My new local monastery is called the Abbaye Sainte-Marie de la Pierre qui Vire. The "Pierre" in the name has nothing to do with St. Peter, it's a literal stone at the site of the monastery. It's a boulder balanced on top of another boulder in such a way that it can be turned around by hand ("pierre qui vire" means "turning stone"). That's the old story, anyway. Such instability made the first monks there so uncomfortable that the turning stone was cemented to the boulder beneath, and a statue of the Blessed Virgin Mary fixed firmly on top. They kept the name, though, even when the stone no longer turned.
There is something in common with St. Peter after all. Jesus gave him the name, which means "rock," as related in Matthew's gospel:
When Jesus went into the region of Caesarea Philippi he asked his disciples, ... “Who do people say that the Son of Man is?” They replied, “Some say John the Baptist, others Elijah, still others Jeremiah or one of the prophets.” He said to them, “But who do you say that I am?” Simon Peter said in reply, “You are the Messiah, the Son of the living God.” Jesus said to him in reply, “Blessed are you, Simon son of Jonah. For flesh and blood has not revealed this to you, but my heavenly Father. And so I say to you, you are Peter, and upon this rock I will build my church, and the gates of the netherworld shall not prevail against it. I will give you the keys to the kingdom of heaven. Whatever you bind on earth shall be bound in heaven; and whatever you loose on earth shall be loosed in heaven.” (Matt. 16:13-19)
But Peter, too, like the turning stone at my local abbey, was a really unstable rock. He was so wobbly, it only takes five verses from "you are Peter, and on this Rock I will build my Church," for him to screw up so badly that Jesus turned and told him, "Get thee behind me, Satan!" Oh, no, Peter was no solid rock.
He was impulsive.

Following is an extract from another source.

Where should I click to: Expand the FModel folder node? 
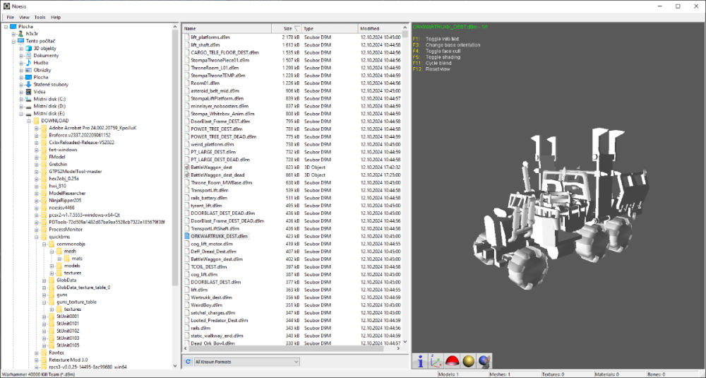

He was impetuous. He was volatile. He was not sensible. He got all excited seeing Jesus walk on water, forgot he couldn't swim! jumped in with him and needed to be rescued. He constantly spoke and acted without thinking. He swore he would go to his death before denying Jesus, and a few hours later, as vehemently swore that he'd never seen the man before. He was unreliable: when Jesus kept begging him to keep vigil with him, in the garden at Gethsemane the night of his arrest, Peter fell asleep over and over. He must have drunk deeply from the ritual four cups of wine at that Last Supper! And then, he met the arresting mob by drawing a sword and flailing away with it until he sliced off the sword hand ear of the armed guard high priest's servant. And do you think the Resurrection and Ascension and Pentecost, the descent of the Holy Spirit, firmed him up? No. Paul called Peter out as a hypocrite, with some justice, for not wanting the orthodox Jewish Christians to know that when they weren't around, he'd been sharing unkosher meals with uncircumcised converts.
Seriously, Saint Peter was a hot mess. As a Rock, he had all the firmness of a bog or a sand dune. What could Jesus have been thinking, to single out this overexcitable, undisciplined, imprudent creature as a Rock on which to build his church? What was it he said, in that gospel passage quoted above? "For flesh and blood has not revealed this to you, but my heavenly Father." That is the basis, that is the solid rock foundation on which to build a church. Peter has faith, faith that trumps human reason, that discerns something beyond what his "flesh and blood" senses can perceive. And he is, simply, sure of what he knows through faith.
And yet, the successors of St. Peter (the popes, cardinals, bishops) through the ages have preferred to do like last century's monks at La Pierre Qui Vire, and cement that turning stone down with intricately reasoned pronouncements about the "correct" version of faith, morals, and ... basically, everything. Starting by setting in stone (sometimes violently) the very precise nature of the relationship between Father, Son, and Holy Spirit.
And today, we have a Pope who is more like the real St. Peter: a strong foundation for the Church because he is not set in stone, but able to turn and rock with the movements of the Holy Spirit. Because God is not an artifact in stone, in words, in tradition. God is alive and active in our day, in our Church and outside of it.
And may the living Spirit of God visit the participants in the Synod on Synodality, meeting next month to begin the next phase of discussions on how the Church can once again turn, become free in Christ, to better meet the spiritual needs of the people of our time, who are more and more alienated from the old set-in-concrete structure.
Amen.
††††††† PEACE †††††††
" And may the living Spirit of God visit the participants in the Synod on Synodality, meeting next month to begin the next phase of discussions on how the Church can once again turn, become free in Christ, to better meet the spiritual needs of the people of our time, who are more and more alienated from the old set-in-concrete structure." One can hope. I do, however tentatively.